To stop the containers

docker compose --profile "auto_calib" down

First Time Setup#

When you first access the UI, you’ll see the main interface with a stepper showing 6 workflow steps.

Interface Overview

The interface consists of:

Header Bar
- Application name and version
- Theme toggle button (light/dark mode)
Stepper Navigation
- Visual progress indicator
- Click on steps to navigate (after selecting a project)
- Current step is highlighted
Main Content Area
- Step-specific content and controls
- Forms, file uploads, and interactive tools
Navigation Buttons
- “Previous” button to go back
- “Next” button to proceed
- Disabled when requirements aren’t met
Footer
- Copyright information
- Application version
Notifications
- Success/error messages appear in bottom-right corner
- Auto-dismiss after 6 seconds

Quick Start Guide#

Follow these steps to perform your first calibration:

Step 0: Deploy the UI (If Not Already Running)

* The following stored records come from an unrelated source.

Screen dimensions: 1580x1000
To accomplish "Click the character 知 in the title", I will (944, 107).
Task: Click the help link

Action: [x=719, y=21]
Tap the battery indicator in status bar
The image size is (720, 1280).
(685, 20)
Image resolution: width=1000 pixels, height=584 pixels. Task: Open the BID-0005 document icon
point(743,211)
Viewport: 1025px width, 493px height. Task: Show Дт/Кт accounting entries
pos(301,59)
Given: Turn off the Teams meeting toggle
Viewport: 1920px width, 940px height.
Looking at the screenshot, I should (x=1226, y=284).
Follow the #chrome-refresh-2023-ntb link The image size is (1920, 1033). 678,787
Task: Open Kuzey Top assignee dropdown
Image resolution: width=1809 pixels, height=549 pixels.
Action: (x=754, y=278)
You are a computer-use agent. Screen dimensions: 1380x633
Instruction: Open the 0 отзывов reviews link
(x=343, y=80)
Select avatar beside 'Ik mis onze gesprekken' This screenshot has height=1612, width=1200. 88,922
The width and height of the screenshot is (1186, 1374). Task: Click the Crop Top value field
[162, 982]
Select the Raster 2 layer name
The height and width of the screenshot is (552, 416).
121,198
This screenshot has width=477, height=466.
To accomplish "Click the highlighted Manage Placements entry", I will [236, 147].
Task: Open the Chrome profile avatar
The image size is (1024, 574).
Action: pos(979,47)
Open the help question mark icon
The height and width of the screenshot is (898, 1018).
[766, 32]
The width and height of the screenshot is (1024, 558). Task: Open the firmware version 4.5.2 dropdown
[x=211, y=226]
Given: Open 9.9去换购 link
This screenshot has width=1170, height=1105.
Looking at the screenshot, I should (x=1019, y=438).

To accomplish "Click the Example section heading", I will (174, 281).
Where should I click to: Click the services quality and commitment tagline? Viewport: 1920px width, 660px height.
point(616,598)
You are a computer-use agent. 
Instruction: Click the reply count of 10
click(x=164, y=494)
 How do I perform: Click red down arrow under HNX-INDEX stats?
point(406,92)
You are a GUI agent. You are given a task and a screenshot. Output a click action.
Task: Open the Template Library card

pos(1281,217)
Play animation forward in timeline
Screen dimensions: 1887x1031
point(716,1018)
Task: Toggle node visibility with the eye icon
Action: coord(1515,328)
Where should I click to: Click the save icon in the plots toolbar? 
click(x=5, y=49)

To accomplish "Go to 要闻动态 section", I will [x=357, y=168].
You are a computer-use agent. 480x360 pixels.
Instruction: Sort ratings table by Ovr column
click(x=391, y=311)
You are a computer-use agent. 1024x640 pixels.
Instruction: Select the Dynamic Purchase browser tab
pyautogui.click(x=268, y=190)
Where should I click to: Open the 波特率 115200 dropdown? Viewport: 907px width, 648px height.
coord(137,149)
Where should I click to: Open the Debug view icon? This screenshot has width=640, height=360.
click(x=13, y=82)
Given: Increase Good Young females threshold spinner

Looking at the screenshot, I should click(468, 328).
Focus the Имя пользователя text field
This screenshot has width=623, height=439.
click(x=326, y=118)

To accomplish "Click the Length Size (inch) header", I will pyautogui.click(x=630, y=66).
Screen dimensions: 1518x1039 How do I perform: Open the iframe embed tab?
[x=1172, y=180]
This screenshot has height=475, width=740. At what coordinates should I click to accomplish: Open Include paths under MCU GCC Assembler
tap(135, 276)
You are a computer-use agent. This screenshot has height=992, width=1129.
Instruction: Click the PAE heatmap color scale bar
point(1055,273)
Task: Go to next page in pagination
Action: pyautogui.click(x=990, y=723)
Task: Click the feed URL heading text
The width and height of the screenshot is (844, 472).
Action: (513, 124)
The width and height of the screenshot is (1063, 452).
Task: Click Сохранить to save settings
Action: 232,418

If you’re deploying via Docker Compose, follow the steps in the Deployment Steps (Docker Compose) section above. Once deployed, access the UI at http://<HOST_IP>:<VSS_AUTO_CALIBRATION_UI_PORT> (default: port 5000).

Step 1: Create a Project

On the Project Setup page, enter a project name (e.g., warehouse_calibration)
Click “Create” button
Your new project appears in the list below
Click “Select” on your project card

Step 2: Upload Files

Click “Next” to go to Video Configuration
Provide one or more time-synchronized camera inputs using either file upload or RTSP capture (one camera for single-camera calibration, two or more for multi-camera; the UI blocks mixing an active file upload queue with RTSP, and file-uploaded clips must be removed before switching to RTSP).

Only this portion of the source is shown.